[Dataset Boundary: Start]

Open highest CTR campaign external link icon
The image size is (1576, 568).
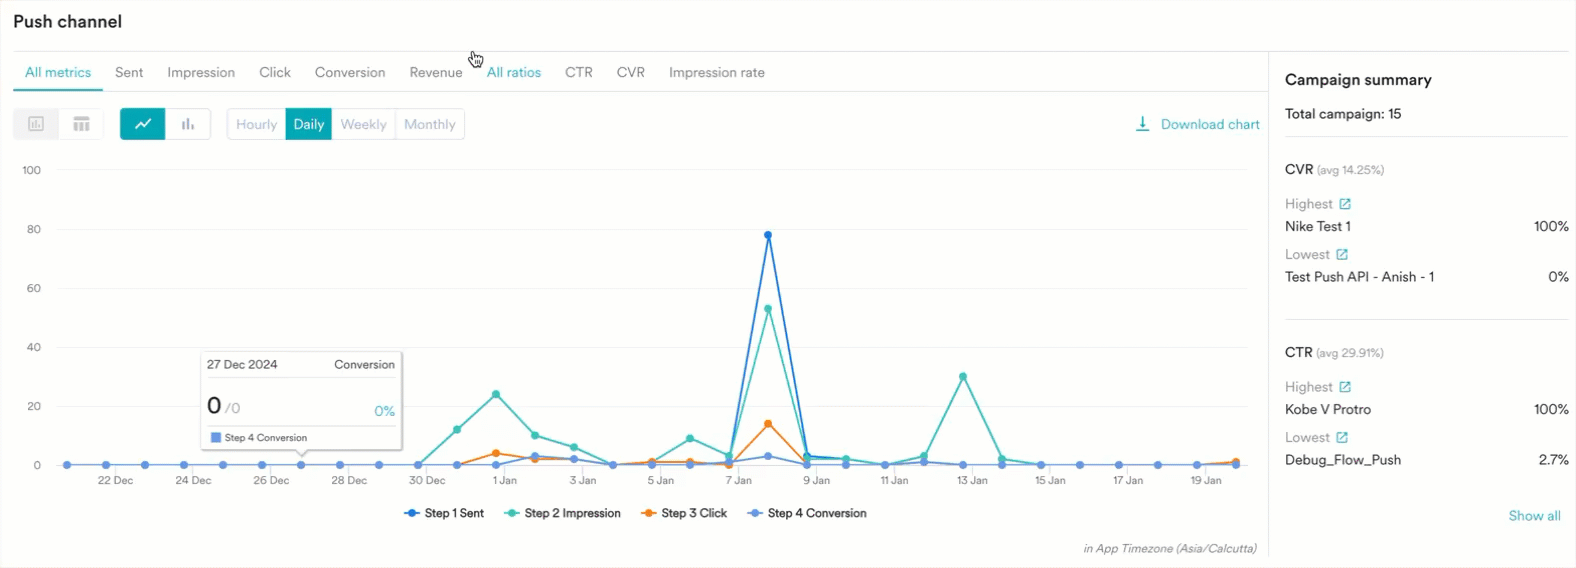coord(1345,387)
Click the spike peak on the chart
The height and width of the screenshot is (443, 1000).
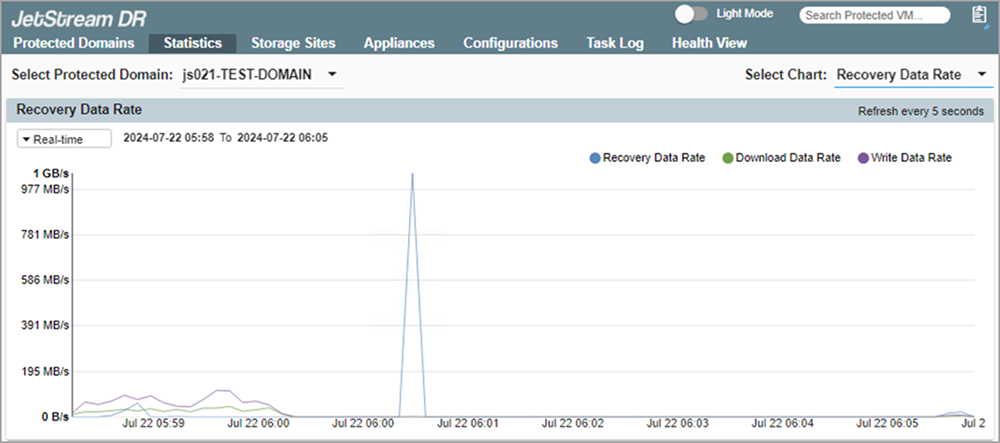(412, 174)
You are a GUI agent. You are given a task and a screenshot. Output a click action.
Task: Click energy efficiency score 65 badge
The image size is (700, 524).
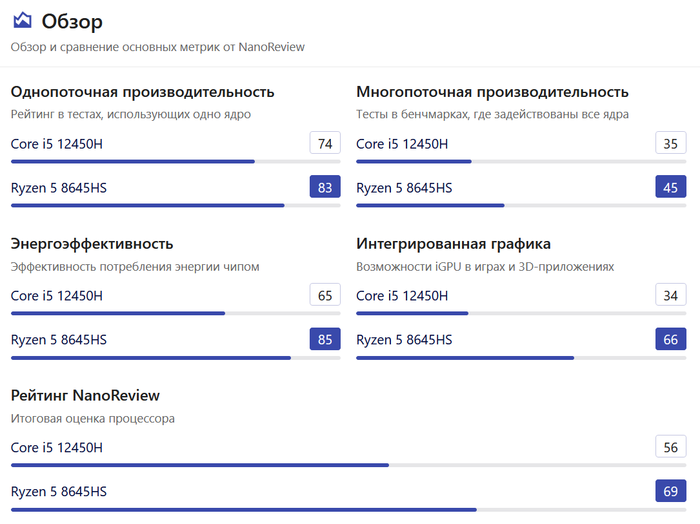coord(325,296)
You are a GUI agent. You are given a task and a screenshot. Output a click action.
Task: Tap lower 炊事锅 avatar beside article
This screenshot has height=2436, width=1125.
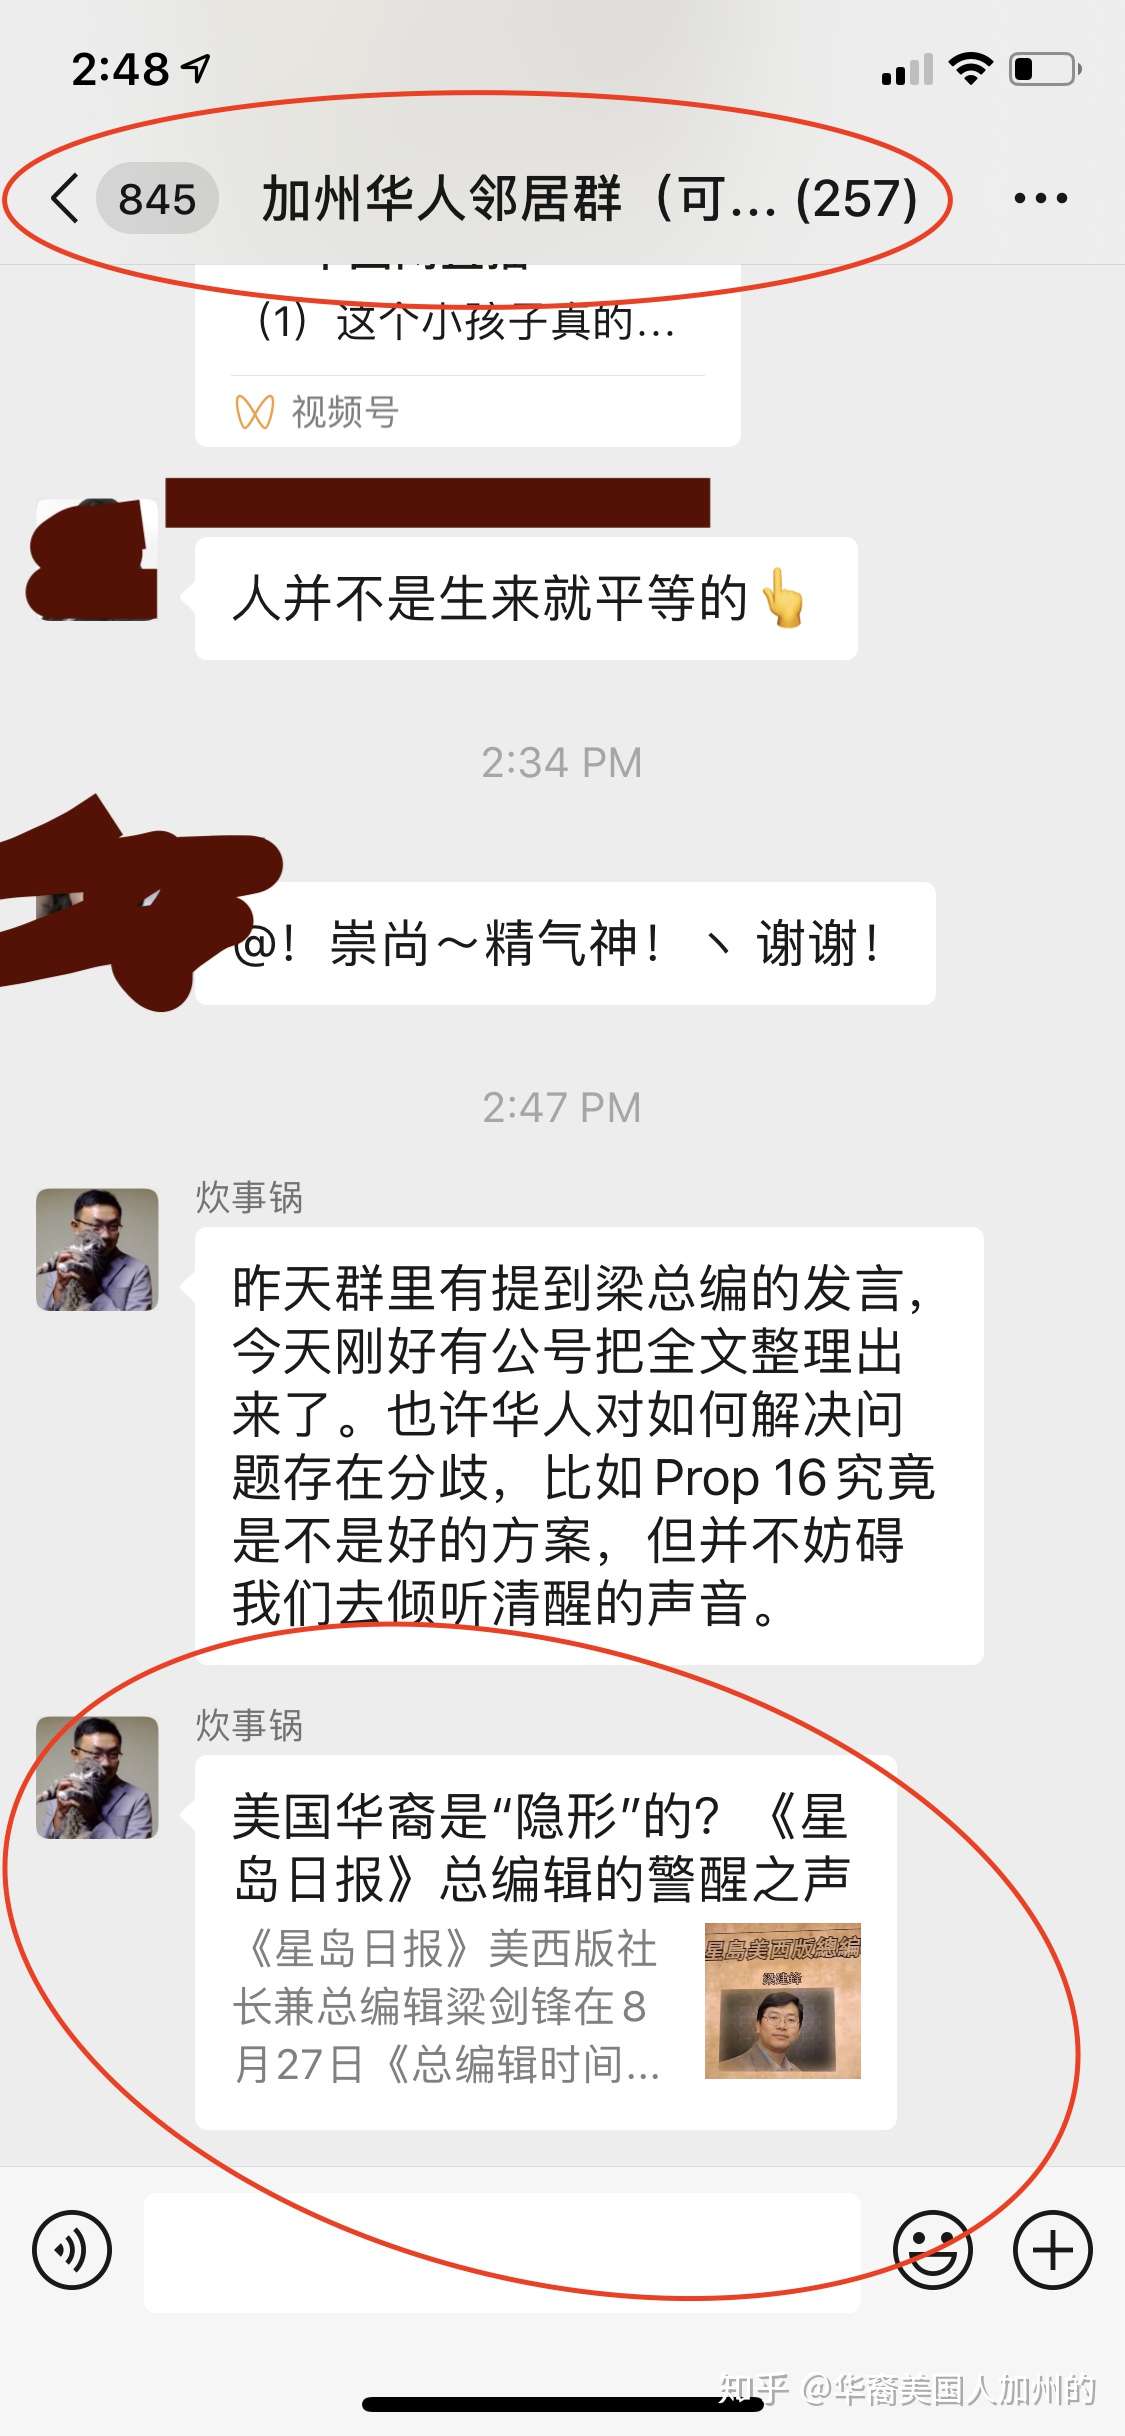click(x=97, y=1777)
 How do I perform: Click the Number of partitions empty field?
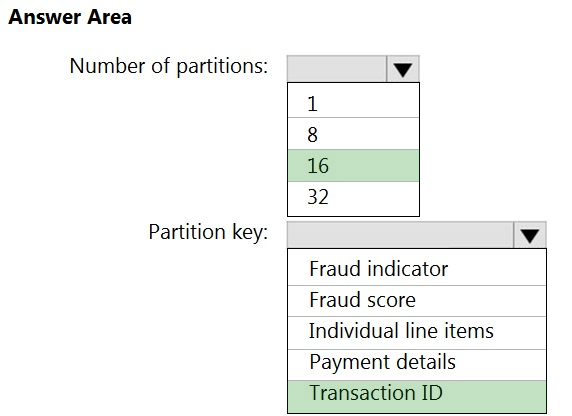tap(337, 69)
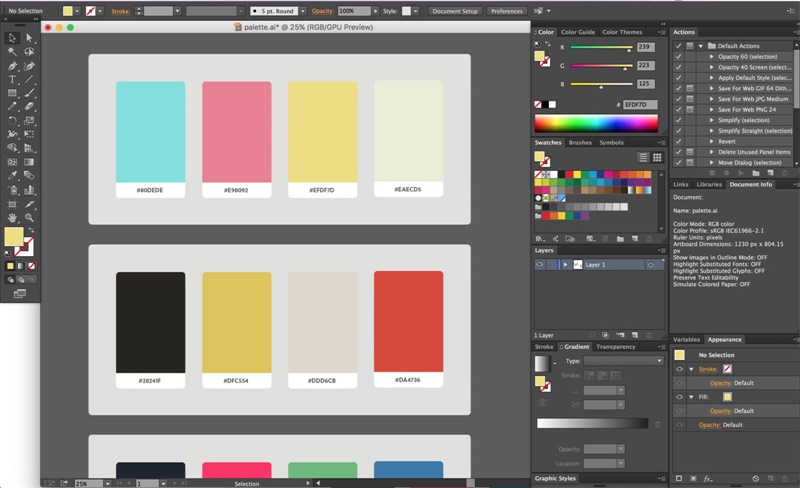Open the Brushes tab
The image size is (800, 488).
click(580, 143)
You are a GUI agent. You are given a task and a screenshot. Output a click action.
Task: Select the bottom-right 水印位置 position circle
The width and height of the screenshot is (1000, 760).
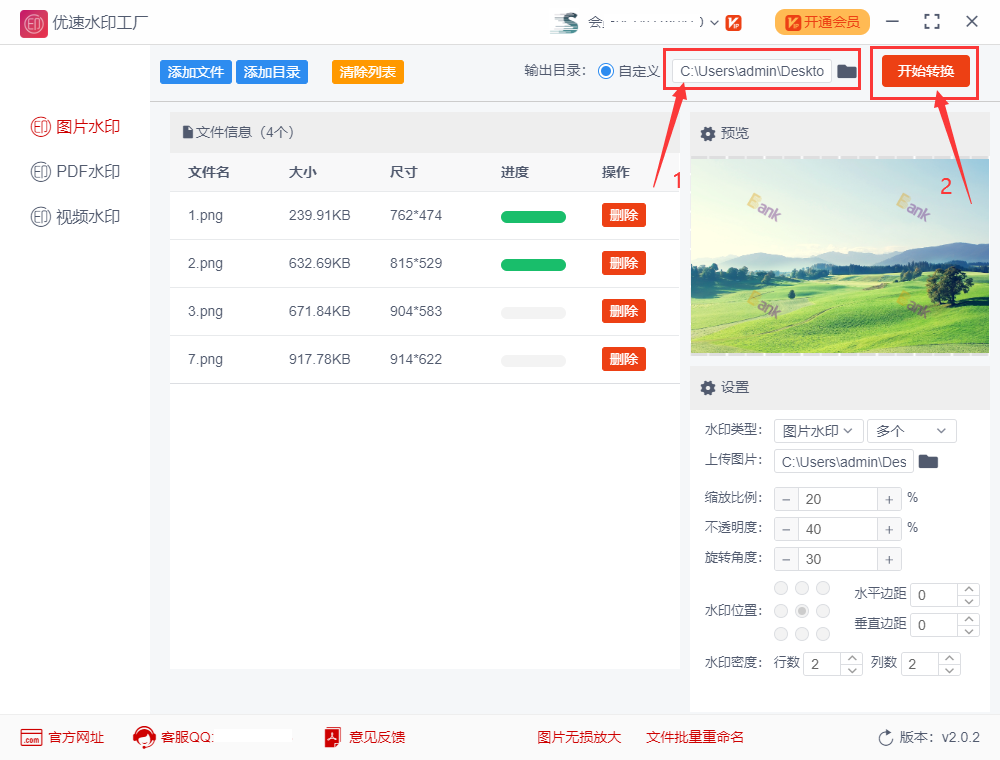(x=822, y=633)
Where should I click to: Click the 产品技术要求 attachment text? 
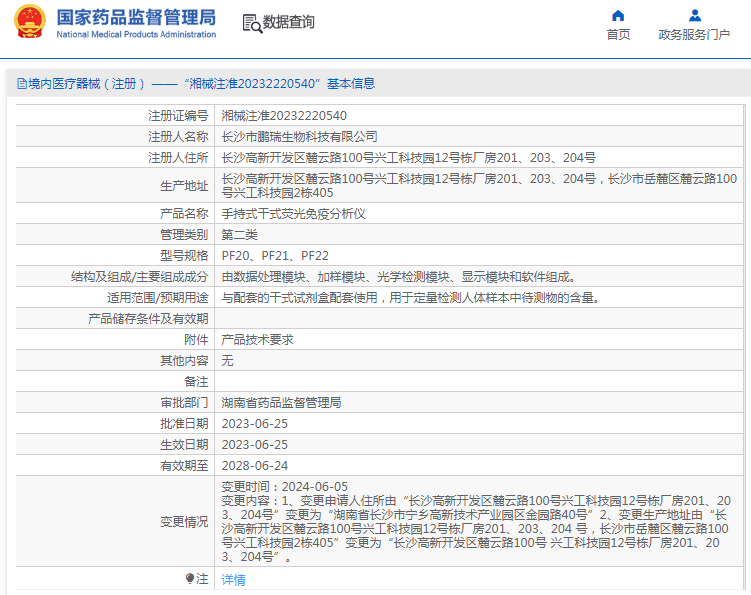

[Dataset Boundary: End]

■ Aim of the task ■
Copy each entry exactly as written. Pictures do not belong in the copy.

■ Task output ■
Open highest CTR campaign external link icon
The image size is (1576, 568).
coord(1345,387)
Click the spike peak on the chart
The height and width of the screenshot is (443, 1000).
(412, 174)
You are a GUI agent. You are given a task and a screenshot. Output a click action.
Task: Click energy efficiency score 65 badge
The image size is (700, 524).
coord(325,296)
You are a GUI agent. You are given a task and a screenshot. Output a click action.
Task: Tap lower 炊事锅 avatar beside article
This screenshot has height=2436, width=1125.
click(x=97, y=1777)
 How do I perform: Click the Number of partitions empty field?
tap(337, 69)
Open the Brushes tab
The image size is (800, 488).
click(580, 143)
You are a GUI agent. You are given a task and a screenshot. Output a click action.
Task: Select the bottom-right 水印位置 position circle
The width and height of the screenshot is (1000, 760).
(x=822, y=633)
Where should I click to: Click the 产品技术要求 attachment text? 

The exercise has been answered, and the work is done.